I treat all online communication as potentially open to the world. As I'm a bit late to all of this I haven't got as much to consider as some! I have never had a blog before; I do have a Twitter account, which is not locked down, and I'm happy to be followed by colleagues and anyone else. It's a mixture of personal and professional. I also have a Facebook account -  more privacy settings on that but I don't post much on it and there is nothing there which couldn't be read by anyone (not posted by me, anyway!) - and I'm registered with Plaxo (which I never remember to look at). I try to treat email in a fairly cautious way, as it only takes one click for someone to forward electronic communications far beyond their intended audience. If I really needed somewhere to express things I didn't want particular people to read, I would dig out my fountain pen and ink, revive my old diary, and use that - cold revenge is safer! Seriously, no potential employer is going to be thrilled to read lots of negative or incoherent stuff, so if you are job-hunting, tread carefully in the Web 2.0 world.

Friday, 24 June 2011

Thing 2 : meeting the neighbours

Thing 2 in the CPD23 things programme is "investigate other blogs", find some of interest, follow, comment and generally get used to how the whole thing works and find out who else is taking part. There are so many! I'm sure I've missed many that are relevant to me and hope to stumble across them via tags - or serendipity - which come to think of it is probably how our catalogue works too.

I've found four colleagues from my own workplace so far, including a cataloguing colleague's blog darksideofthecatalogue, and Notes from the basement (featuring our special collections where I spend some of my time with the rare books), and lots of people who are already Twitter contacts, but I'm also hoping to reach out a bit and find the ones I don't already know in real life or online.

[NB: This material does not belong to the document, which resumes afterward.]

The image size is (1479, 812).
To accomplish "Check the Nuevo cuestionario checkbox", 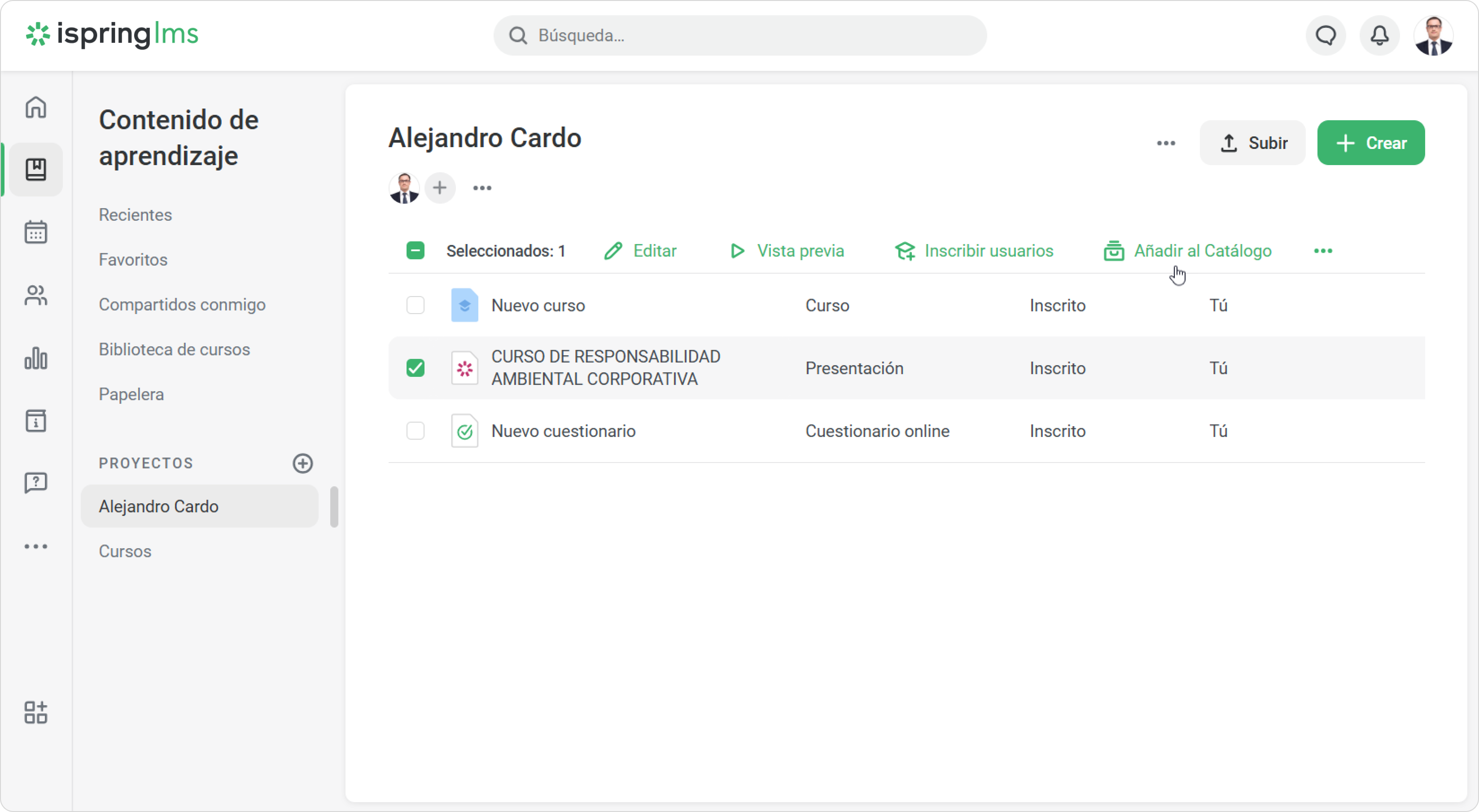I will click(x=415, y=431).
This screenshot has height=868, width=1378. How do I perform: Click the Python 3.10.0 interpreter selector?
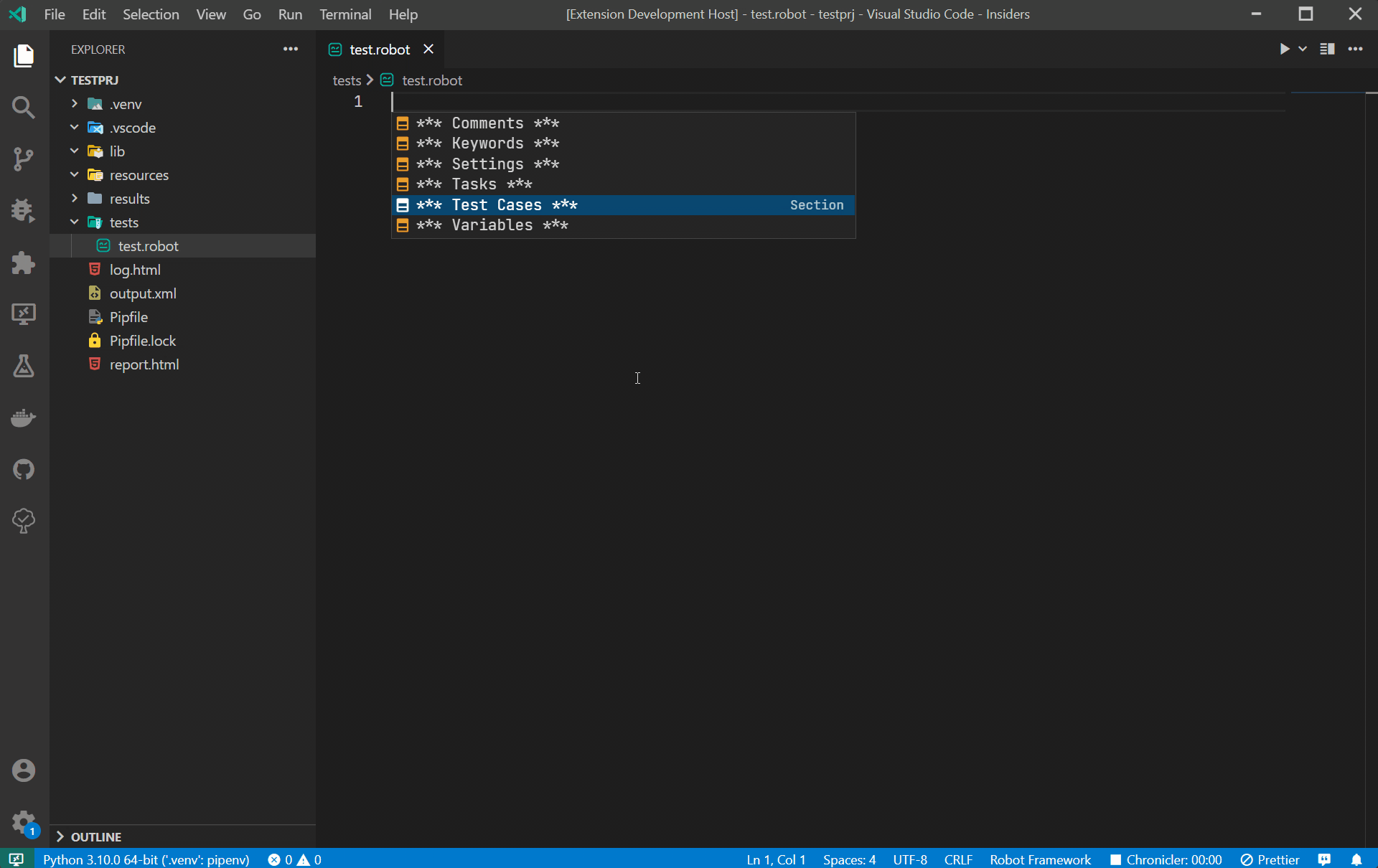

As my career, if that's what it is, has been quite diverse, I have a fairly wide range of points of interest (cataloguing, subject librarianship, public libraries, special collections, rare books, Welsh). I've found some blog names I like, e.g. ones with literary or cultural references such as Palely loitering and Libraries gave us power. I'm looking forward to following Adventures of a Welsh Librarian, from the National Library of Wales (one of the many places I've been associated with!) : it's a partly bilingual blog, too, which I also considered doing although I think for the purposes of CPD23 I will stick to English as there don't seem to be many Welsh-speaking participants. This may change later on once I have a better feel for how I might use the blog in future. Name and appearance make a big difference, sort of "kerb appeal" for blogs : I need to work out how everyone else is doing all the clever things which make their blogs look so professional, and I still need to come up with a better name for my own.   And finally, a trivial fact : a lot of people called Helen work in libraries!